##### Material provided
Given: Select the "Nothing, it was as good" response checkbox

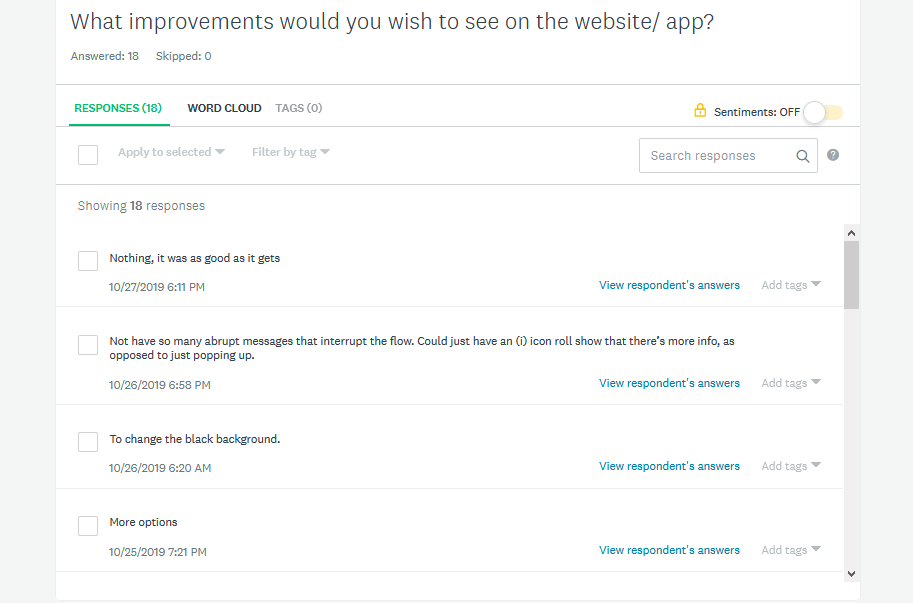Looking at the screenshot, I should tap(88, 260).
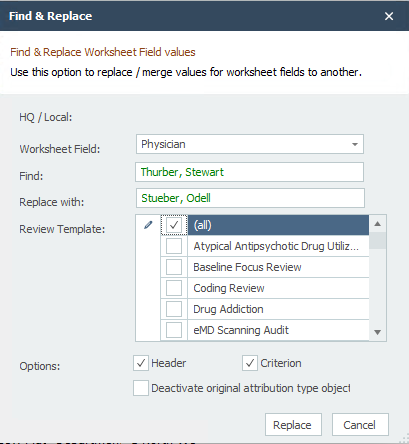Click the scroll down arrow in template list
409x444 pixels.
point(377,332)
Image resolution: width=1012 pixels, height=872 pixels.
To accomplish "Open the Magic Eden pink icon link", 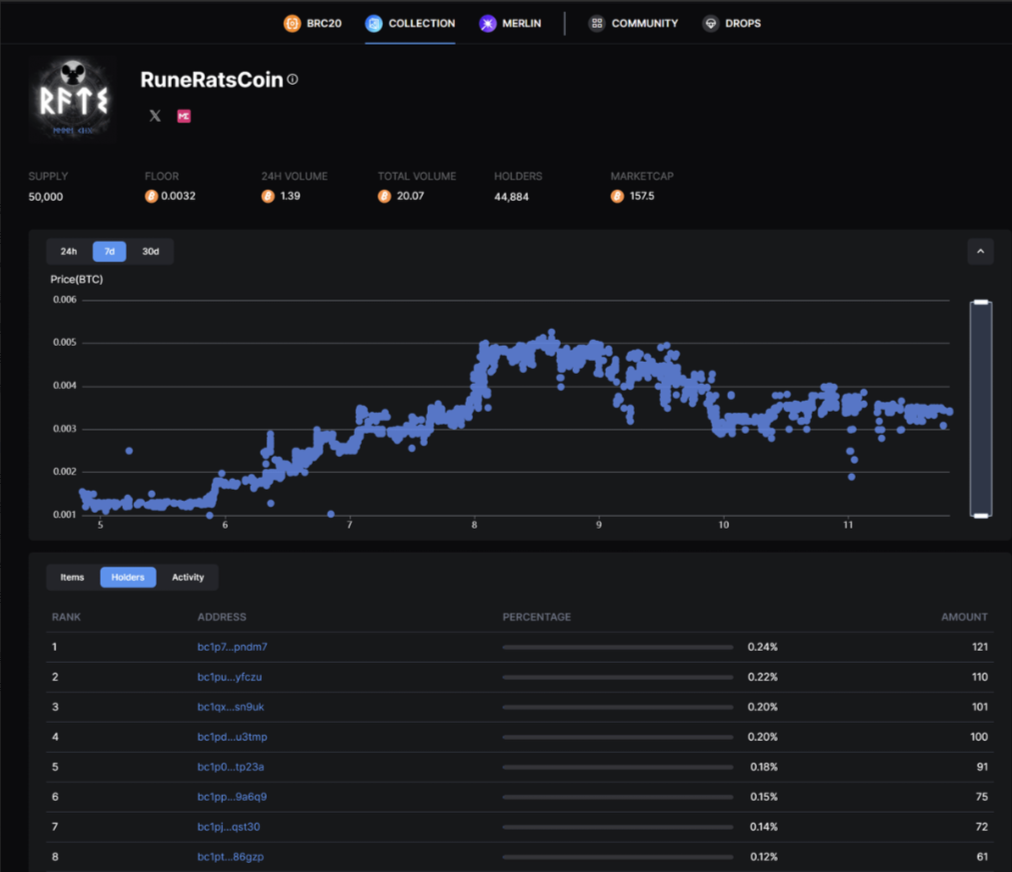I will (184, 116).
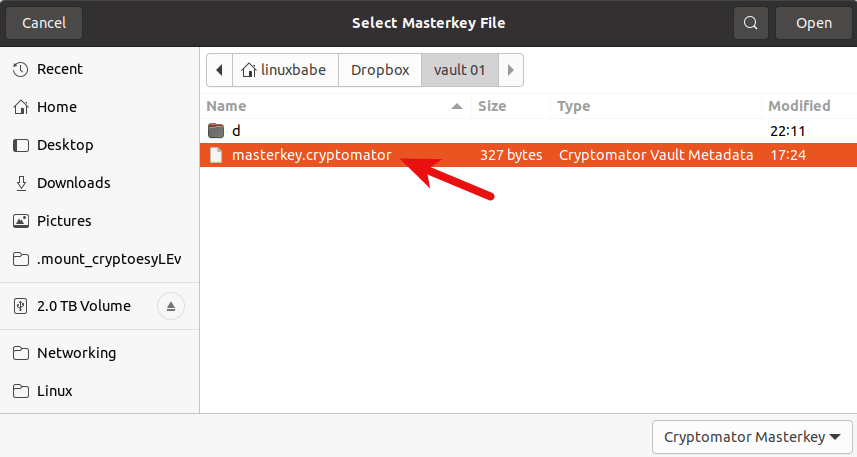The width and height of the screenshot is (857, 457).
Task: Open Cryptomator Masterkey file filter dropdown
Action: click(752, 437)
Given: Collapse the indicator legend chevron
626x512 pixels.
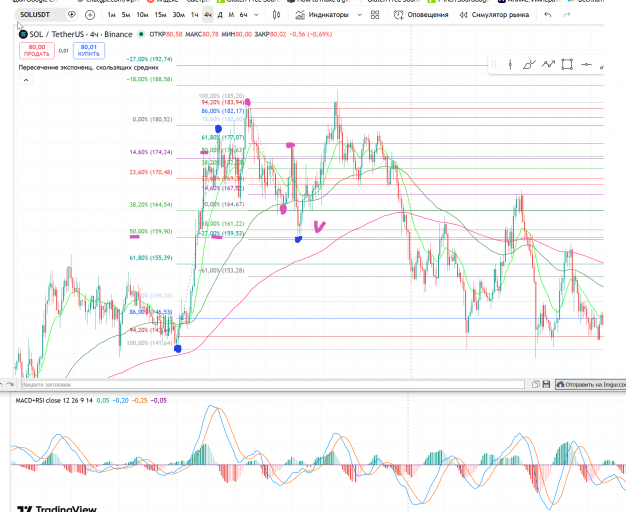Looking at the screenshot, I should tap(26, 80).
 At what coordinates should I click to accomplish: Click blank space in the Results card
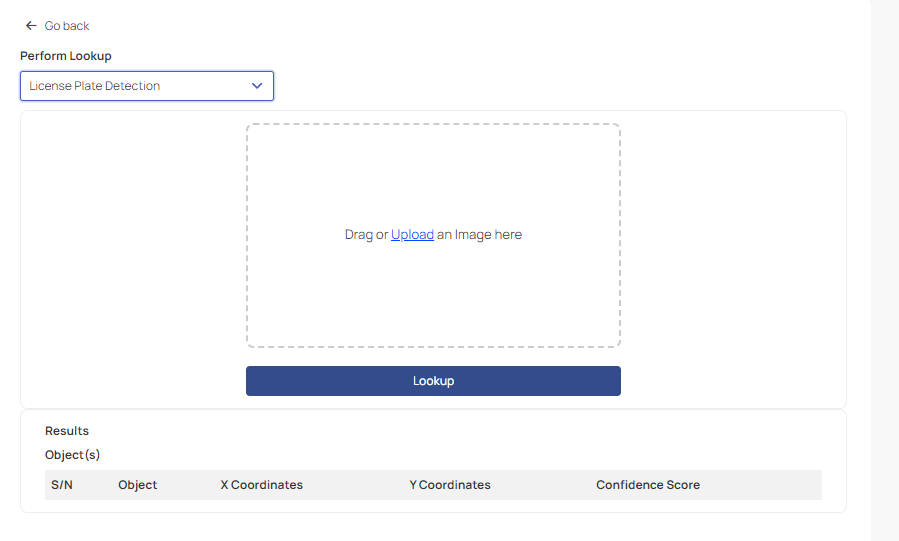point(500,440)
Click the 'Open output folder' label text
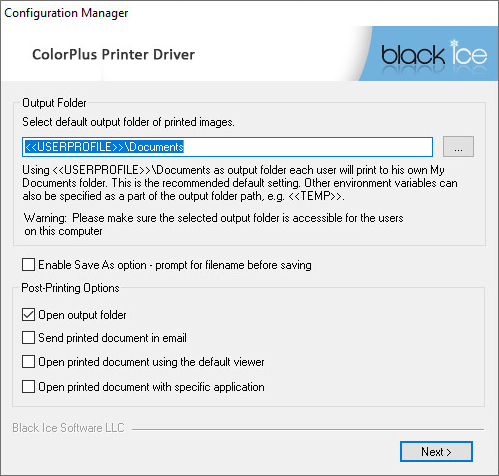The image size is (499, 476). point(82,315)
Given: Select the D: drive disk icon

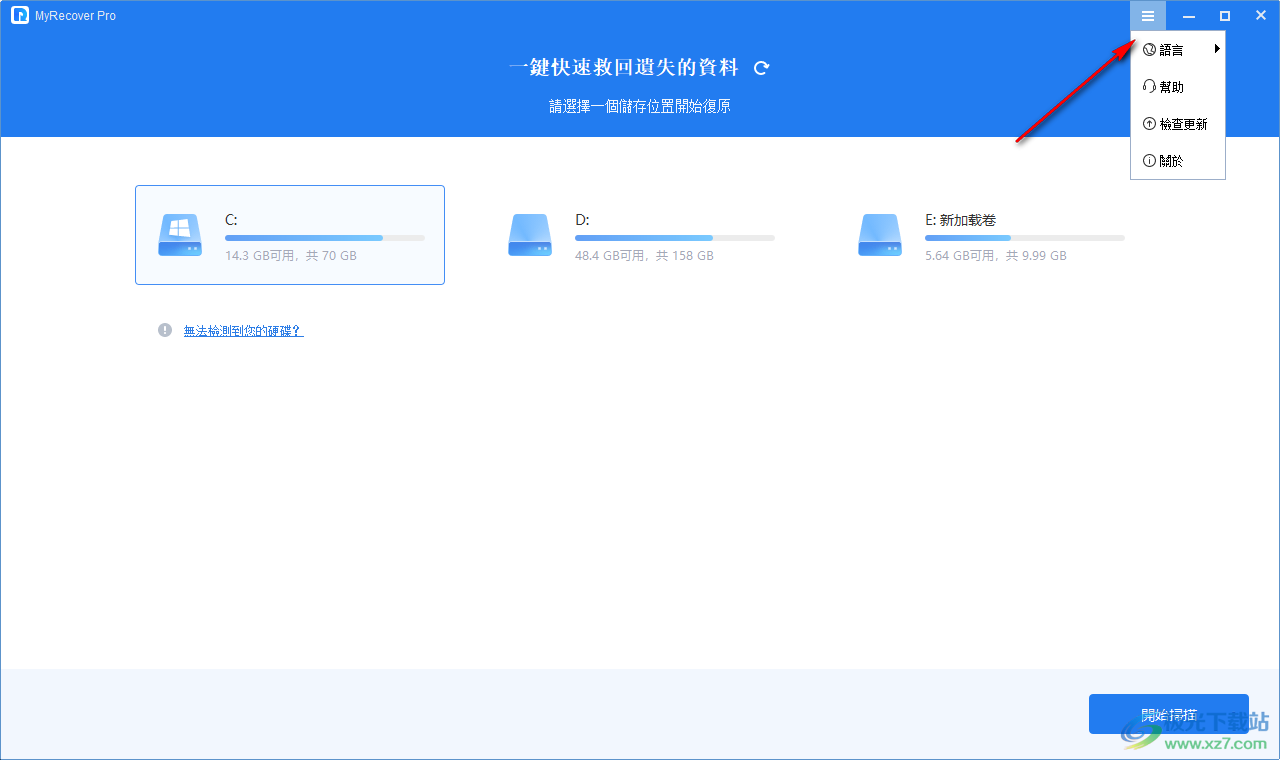Looking at the screenshot, I should (530, 235).
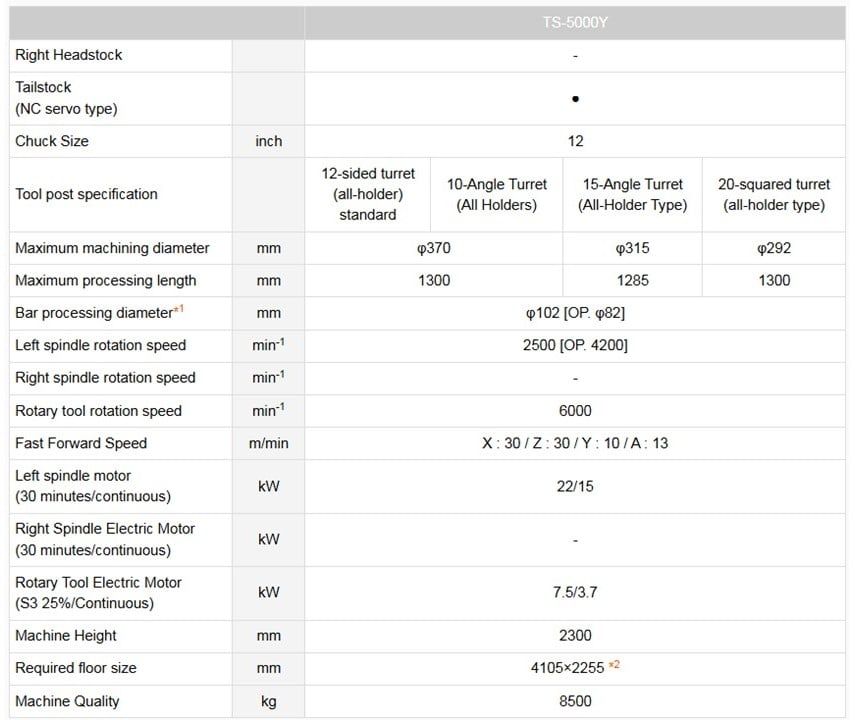Select the Chuck Size value 12
This screenshot has height=720, width=855.
[x=575, y=141]
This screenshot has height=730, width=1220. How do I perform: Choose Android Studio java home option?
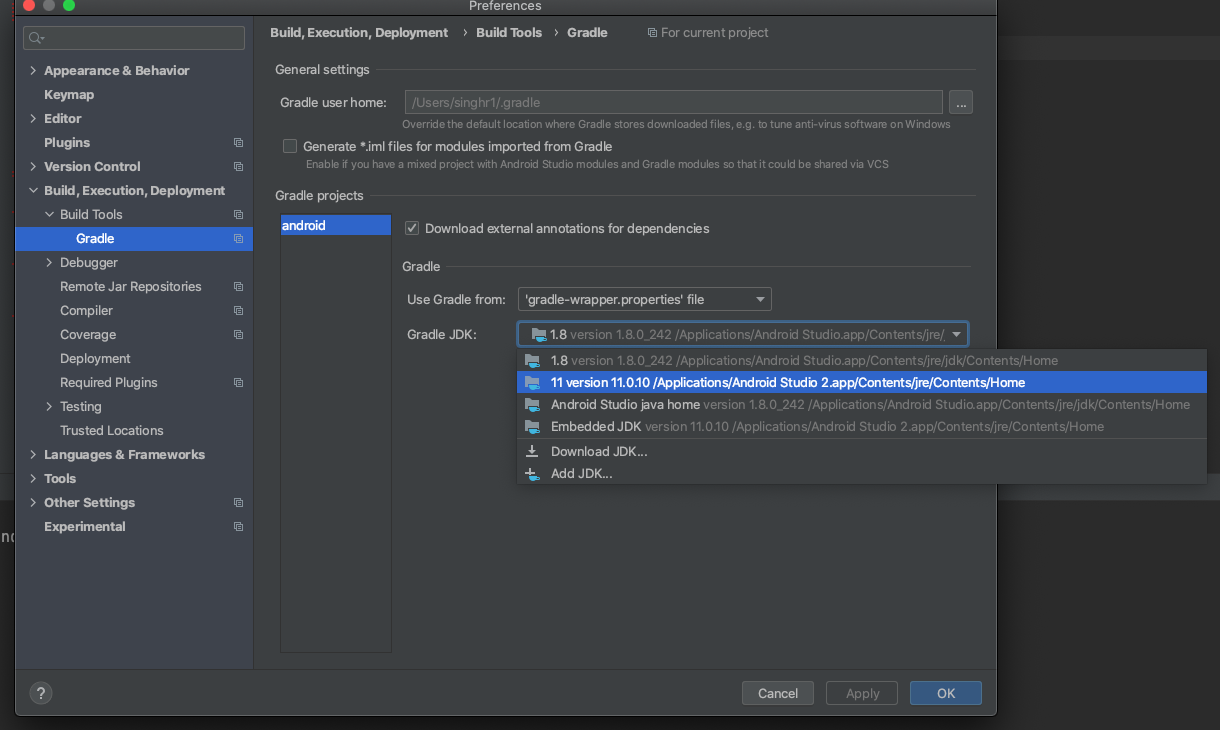(625, 405)
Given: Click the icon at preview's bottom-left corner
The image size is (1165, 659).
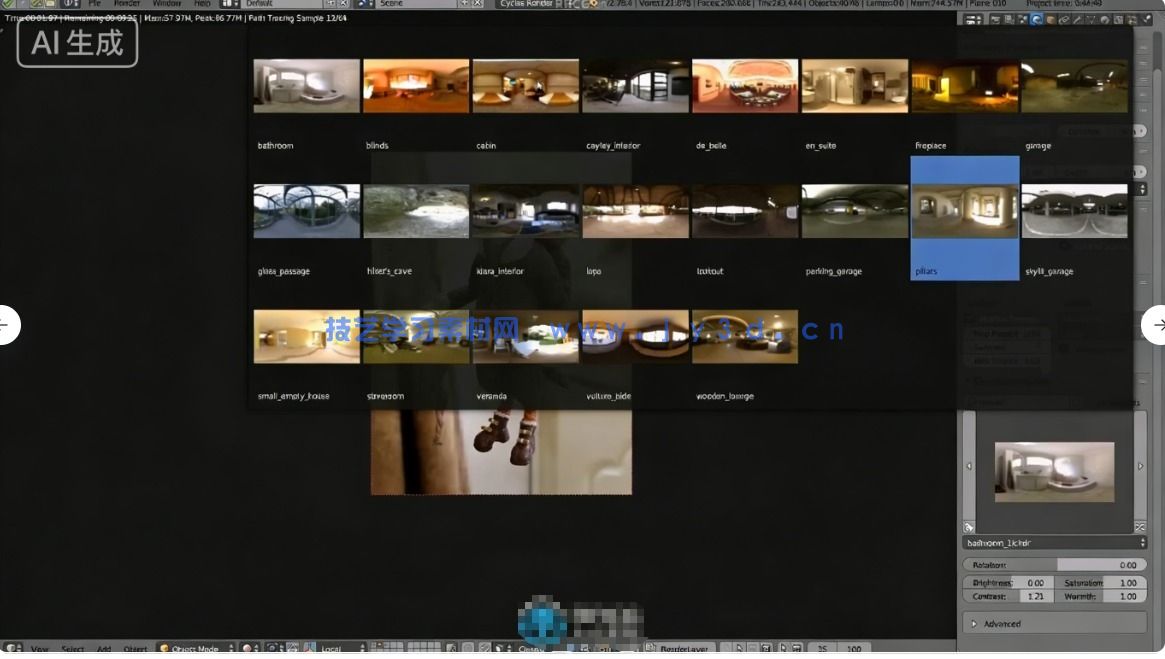Looking at the screenshot, I should point(968,526).
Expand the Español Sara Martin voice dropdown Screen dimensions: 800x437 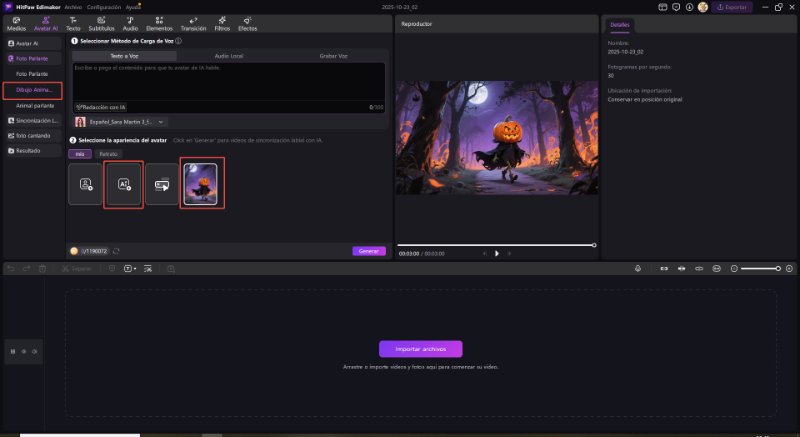[161, 121]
##########
Task to carry out — Lines from the start of the material through the line containing "Image resolution: width=1012" are to be restated word for word; no picture may be included.

Task answer —
Given: Select the "Nothing, it was as good" response checkbox

Looking at the screenshot, I should tap(88, 260).
Click the scroll down arrow in template list
409x444 pixels.
point(377,332)
Image resolution: width=1012 pixels, height=872 pixels.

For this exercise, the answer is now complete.